1. This research has found that a major factor in the corrosion of copper is the nature of the surface oxide which forms during exposure to water. The film is a semiconductor which may have p-type or n-type conductivity. New copper tubes generally have thin p-type films which under most circumstances perform well and protect the surface against corrosion. However, under certain conditions this film changes to an n-type film which promotes corrosion. Copper tubes which are performing satisfactorily have a p-type cuprous oxide film, whereas tubes which are corroding have an n-type cuprous oxide film.

2. The change from p-type behaviour occurs when the corrosion potential of exposed copper shifts significantly in the positive direction. However, the significant factors which determine this change remain to be determined.

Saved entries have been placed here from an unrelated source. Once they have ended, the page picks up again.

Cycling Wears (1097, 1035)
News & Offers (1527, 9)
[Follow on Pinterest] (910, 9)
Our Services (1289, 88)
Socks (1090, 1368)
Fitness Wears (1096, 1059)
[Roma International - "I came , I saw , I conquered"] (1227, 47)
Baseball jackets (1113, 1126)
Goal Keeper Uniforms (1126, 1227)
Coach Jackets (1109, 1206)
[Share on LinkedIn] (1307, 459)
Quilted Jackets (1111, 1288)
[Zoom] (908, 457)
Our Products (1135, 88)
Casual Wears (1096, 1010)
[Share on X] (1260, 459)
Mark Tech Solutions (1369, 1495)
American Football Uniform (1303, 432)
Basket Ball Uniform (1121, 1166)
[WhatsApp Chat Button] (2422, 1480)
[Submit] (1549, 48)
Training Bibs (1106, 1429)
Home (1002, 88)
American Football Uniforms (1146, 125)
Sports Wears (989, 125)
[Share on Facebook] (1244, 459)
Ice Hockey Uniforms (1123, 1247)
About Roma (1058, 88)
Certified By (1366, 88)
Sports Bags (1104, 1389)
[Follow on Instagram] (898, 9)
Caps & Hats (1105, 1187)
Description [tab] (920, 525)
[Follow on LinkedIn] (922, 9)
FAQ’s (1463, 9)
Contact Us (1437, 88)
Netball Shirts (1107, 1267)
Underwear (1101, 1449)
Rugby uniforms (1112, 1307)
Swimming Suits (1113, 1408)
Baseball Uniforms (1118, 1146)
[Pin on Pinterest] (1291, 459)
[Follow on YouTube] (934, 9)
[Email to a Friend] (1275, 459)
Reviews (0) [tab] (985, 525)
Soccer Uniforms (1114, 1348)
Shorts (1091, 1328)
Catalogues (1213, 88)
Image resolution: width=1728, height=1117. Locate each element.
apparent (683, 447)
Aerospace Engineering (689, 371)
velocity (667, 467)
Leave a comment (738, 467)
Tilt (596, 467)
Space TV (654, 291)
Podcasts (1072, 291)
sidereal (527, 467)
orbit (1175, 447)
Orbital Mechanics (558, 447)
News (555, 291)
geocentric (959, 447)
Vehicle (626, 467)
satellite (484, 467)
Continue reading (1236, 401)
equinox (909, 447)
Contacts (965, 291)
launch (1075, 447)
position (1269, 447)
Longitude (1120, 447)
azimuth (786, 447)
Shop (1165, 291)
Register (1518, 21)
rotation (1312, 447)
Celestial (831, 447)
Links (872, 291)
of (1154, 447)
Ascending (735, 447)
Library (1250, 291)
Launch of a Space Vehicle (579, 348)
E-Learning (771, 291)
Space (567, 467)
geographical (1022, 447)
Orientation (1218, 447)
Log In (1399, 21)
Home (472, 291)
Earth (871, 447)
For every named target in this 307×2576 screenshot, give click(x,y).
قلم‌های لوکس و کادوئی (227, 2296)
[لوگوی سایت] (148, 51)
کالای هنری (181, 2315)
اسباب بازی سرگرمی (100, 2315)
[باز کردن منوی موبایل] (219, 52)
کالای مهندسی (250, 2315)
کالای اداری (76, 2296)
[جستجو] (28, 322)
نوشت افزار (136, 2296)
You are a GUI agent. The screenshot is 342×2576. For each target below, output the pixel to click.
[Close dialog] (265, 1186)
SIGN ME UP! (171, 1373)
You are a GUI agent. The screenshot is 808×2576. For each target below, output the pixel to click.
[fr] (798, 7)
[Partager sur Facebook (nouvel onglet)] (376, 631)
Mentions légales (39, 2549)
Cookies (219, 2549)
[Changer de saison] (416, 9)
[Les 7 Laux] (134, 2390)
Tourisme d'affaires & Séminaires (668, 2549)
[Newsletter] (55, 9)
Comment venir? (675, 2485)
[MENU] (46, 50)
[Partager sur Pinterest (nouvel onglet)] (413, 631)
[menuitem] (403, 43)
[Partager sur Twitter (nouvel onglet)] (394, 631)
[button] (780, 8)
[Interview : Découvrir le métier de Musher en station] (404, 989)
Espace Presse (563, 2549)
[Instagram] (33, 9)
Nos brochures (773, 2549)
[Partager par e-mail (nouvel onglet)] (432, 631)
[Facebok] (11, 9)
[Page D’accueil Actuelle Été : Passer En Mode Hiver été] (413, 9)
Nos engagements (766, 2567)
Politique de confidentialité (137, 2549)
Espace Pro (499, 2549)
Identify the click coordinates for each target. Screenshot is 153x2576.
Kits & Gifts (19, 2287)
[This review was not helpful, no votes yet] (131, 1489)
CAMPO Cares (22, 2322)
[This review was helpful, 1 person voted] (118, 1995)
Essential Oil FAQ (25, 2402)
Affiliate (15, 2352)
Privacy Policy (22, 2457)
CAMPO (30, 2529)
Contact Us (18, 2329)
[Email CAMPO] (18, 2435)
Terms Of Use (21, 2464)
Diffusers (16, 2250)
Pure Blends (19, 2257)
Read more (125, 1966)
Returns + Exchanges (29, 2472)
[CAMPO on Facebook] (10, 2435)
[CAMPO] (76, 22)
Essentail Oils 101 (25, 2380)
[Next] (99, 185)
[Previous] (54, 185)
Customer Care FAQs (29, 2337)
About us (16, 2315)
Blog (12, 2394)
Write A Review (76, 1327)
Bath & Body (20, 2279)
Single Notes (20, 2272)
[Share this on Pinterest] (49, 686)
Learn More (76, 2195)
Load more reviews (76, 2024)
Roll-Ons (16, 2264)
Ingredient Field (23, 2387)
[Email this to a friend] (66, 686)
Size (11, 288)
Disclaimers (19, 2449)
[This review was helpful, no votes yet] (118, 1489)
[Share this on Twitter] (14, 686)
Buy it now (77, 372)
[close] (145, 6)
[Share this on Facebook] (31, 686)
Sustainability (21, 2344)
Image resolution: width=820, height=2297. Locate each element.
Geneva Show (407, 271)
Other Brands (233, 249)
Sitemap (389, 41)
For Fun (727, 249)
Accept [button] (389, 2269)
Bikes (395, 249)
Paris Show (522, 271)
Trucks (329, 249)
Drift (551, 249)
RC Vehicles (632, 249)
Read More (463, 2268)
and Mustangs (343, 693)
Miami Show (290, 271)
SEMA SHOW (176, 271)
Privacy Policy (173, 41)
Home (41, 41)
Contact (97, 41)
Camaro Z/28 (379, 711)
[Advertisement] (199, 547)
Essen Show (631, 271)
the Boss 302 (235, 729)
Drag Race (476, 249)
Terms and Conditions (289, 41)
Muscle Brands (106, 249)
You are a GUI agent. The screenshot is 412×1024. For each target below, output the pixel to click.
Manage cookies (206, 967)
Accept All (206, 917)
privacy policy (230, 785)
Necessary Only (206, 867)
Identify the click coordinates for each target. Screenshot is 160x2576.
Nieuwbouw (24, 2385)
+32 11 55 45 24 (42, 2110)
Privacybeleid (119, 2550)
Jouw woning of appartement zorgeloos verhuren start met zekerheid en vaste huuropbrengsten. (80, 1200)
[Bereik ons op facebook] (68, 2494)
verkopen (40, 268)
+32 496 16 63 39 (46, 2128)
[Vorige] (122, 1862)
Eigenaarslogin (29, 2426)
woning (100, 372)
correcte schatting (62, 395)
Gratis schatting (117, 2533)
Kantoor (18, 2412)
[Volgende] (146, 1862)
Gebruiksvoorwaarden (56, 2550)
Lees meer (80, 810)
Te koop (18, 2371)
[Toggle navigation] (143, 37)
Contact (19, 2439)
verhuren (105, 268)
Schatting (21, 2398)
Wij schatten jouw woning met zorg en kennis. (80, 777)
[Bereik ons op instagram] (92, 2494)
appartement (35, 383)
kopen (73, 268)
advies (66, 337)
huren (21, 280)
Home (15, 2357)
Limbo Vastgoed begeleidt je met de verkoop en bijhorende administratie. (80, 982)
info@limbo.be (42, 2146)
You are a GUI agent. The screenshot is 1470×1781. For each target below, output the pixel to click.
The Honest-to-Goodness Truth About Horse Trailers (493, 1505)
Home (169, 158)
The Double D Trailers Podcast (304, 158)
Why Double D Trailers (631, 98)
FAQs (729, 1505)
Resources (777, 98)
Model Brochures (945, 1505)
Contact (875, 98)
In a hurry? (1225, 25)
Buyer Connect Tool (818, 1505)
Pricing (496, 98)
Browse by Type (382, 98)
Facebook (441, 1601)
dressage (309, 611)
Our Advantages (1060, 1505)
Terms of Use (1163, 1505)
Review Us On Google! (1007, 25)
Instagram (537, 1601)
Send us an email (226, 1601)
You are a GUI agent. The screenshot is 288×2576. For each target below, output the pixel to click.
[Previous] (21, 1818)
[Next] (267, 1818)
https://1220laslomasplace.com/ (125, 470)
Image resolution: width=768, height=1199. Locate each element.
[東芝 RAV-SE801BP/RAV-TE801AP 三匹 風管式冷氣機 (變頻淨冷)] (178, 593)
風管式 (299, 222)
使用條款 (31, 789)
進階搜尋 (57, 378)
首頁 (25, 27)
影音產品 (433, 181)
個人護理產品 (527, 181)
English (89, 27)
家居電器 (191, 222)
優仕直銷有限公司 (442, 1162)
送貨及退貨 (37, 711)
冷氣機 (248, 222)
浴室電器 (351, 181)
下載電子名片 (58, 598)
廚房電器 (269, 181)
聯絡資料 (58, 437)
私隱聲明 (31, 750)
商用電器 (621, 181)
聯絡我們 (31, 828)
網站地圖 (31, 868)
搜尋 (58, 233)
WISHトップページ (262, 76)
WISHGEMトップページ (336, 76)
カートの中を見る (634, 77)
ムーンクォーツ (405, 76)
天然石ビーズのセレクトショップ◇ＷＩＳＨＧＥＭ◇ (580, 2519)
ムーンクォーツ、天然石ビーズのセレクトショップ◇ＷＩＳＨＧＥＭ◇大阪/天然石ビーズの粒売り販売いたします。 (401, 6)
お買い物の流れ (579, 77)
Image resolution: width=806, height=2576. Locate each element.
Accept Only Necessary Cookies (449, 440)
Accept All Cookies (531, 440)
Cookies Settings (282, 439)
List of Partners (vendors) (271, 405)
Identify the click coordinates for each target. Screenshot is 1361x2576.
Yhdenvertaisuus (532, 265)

3. Substantial p-type oxide films may be formed in a number of ways, by:

  • controlling the corrosion potential at less than -50 mV vs SCE
  • thermal oxidation using the patented UCZ (Sanco) process
  • exposure to a dilute solution of hydrogen peroxide
  • With further development, the latter two processes could be used for the production of highly corrosion-resistant copper tube. The peroxide treatment may also be used in conjunction with an appropriate chemical cleaning procedure for the passivation of new and corroded installations.

4. Bicarbonate dosing of water, as practiced by the Hunter Water Corporation, lowers the corrosion rate of copper and assists in the formation of an adherent cuprous oxide film. A thermochemical method for determining optimum dosing levels has been proposed. The effectiveness of bicarbonate dosing may be monitored using potentiostatic current-time measurements which could be automated.

5. Chlorination of water causes the formation of potentially deleterious n-type films. Additional studies of the effects of the different forms of disinfection are warranted.

6. Photo potential and corrosion rate measurements have been found useful in this investigation and these have potential for use in the in situ monitoring of copper corrosion.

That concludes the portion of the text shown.